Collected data
◇ ◇ ◇ ◇ ◇ ◇ ◇

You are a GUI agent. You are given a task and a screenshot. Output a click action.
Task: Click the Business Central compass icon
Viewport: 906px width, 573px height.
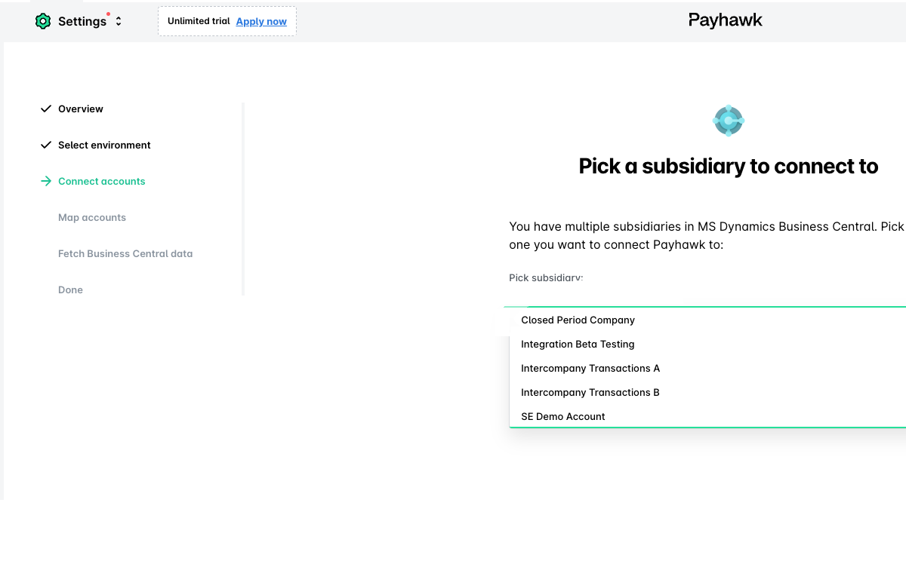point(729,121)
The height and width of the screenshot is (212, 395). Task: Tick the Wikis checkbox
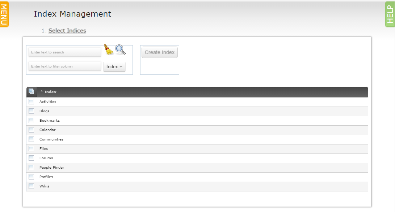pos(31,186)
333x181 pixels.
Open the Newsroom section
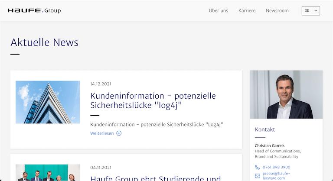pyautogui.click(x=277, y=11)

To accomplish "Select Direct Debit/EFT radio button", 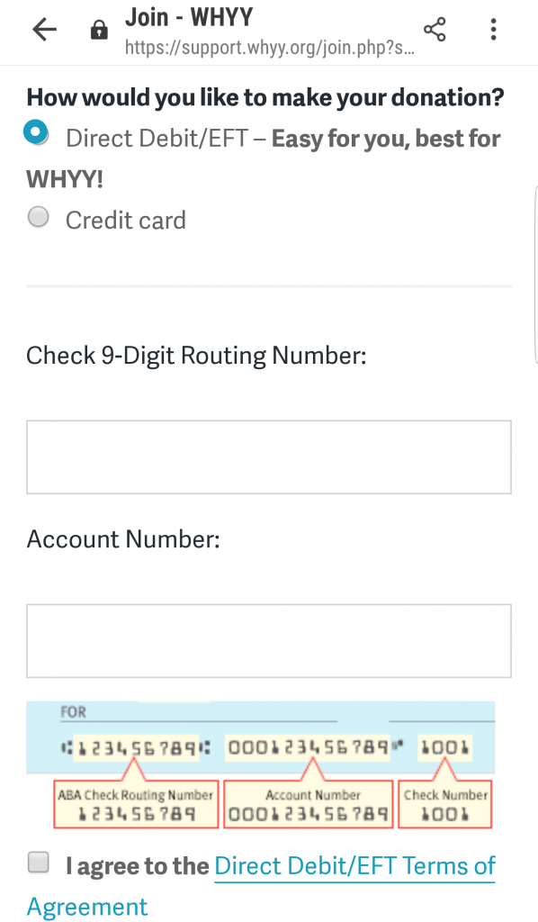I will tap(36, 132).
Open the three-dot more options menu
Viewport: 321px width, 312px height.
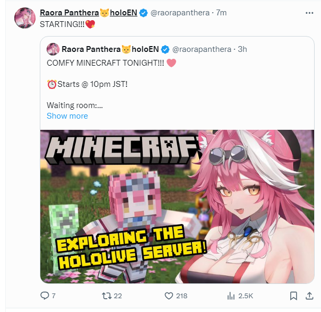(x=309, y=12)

◇ ◇ ◇ ◇ ◇ ◇ ◇

- TASK TO CARRY OUT -
Your answer must be an exact copy of the lines from the start of the entries through the line with "333x181 pixels.", with no pictures.

- FINISHED EXERCISE -
You are a GUI agent. You are given a task and a screenshot. Output a click action.
Task: Click the Business Central compass icon
Viewport: 906px width, 573px height.
point(729,121)
The height and width of the screenshot is (212, 395). Task: Tick the Wikis checkbox
pos(31,186)
333x181 pixels.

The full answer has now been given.